Day 3: Thursday, April 3, 2014

Las night we learned the lyrics and rhythm of the “Down To The River To Pray” song in order to be able to sing it today on our way down the river. Well, actually it was a walk up the mountain and not downwards which was weird. It was a long walk but it was totally worth it. The river was super cold, it was so energizing and refreshing. We were surrounded by nature, man was I feeling happy. I took going up the river as a challenge and it was really cool. We found a nice Jacuzzi where the color of the water looked surreal. It was really pretty. On our way there, I had a long conversation with Alfredo. Well, I was basically just asking questions and listening to his answers but I learned so much of the guerilla and of the story of his family and the story of Pasac. Agg it angers me how government often destroys the things that people had already created on their own and the organization that they have achieved. It was really crazy to learn how many people discriminated indigenous people during that time and still today. In the buses, they used to have sings that read “ladinos in front, Indians behind” and indigenous people weren’t allowed to sit in the front of the buses. That is why many men who worked outside of the community stopped using their traditional dress and replaced them for jeans, just to be able to sit down in the front of a bus. I was surprised because I didn’t know much about this. Neither did I know about the autonomy of this community. They have their own ways of implementing justice.

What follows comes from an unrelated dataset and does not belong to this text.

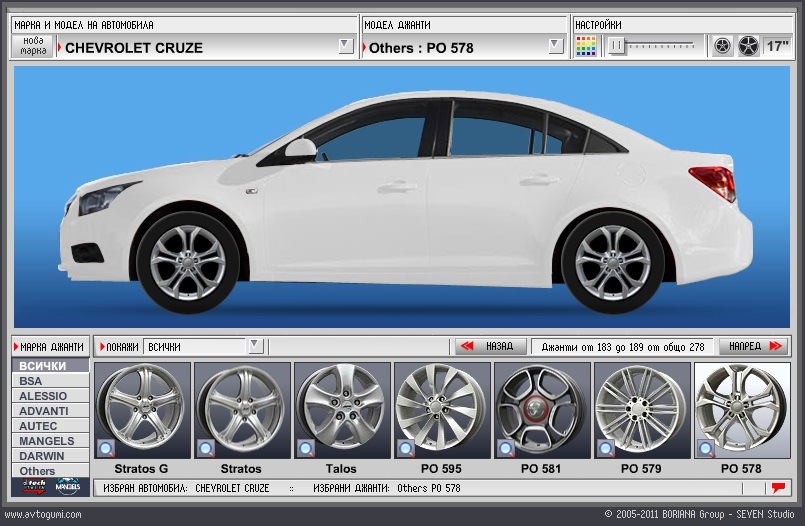Click the ride height slider handle
Screen dimensions: 805x526
pyautogui.click(x=617, y=46)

I visited the homes of Diego and Kata’s family after we went for our second night of French fries. It was really nice to share with other families and I was impressed that in Diego’s house they listened to the newest album of Miley Cirus, haha. I bet that she doesn’t imagine how far she got.  It is really cool that we are all more connected now that the world gets flatter by the day. Long live technology and humanity! I am amazed by how much people smile in this place and by how safe it is. Today I walked on my own at 9 PM, oh, and wearing short shorts haha. That was something new for me.

Day 4: Friday, April 4, 2014

Goodbye Pasac, and goodbye to my eternal Bocacosta smile. Goodbye to my family and to my Fredy who is so full of energy and curiosity. I hope he stays that way. Goodbye to Alfredo who was a perfect host to us and who is extremely happy, grateful, and talented.  I wish everyone the best of luck and I wish their happiness to continue. I hope I can lean that from them and be as happy as they are. What an awesome experience, thank you Pasac!!!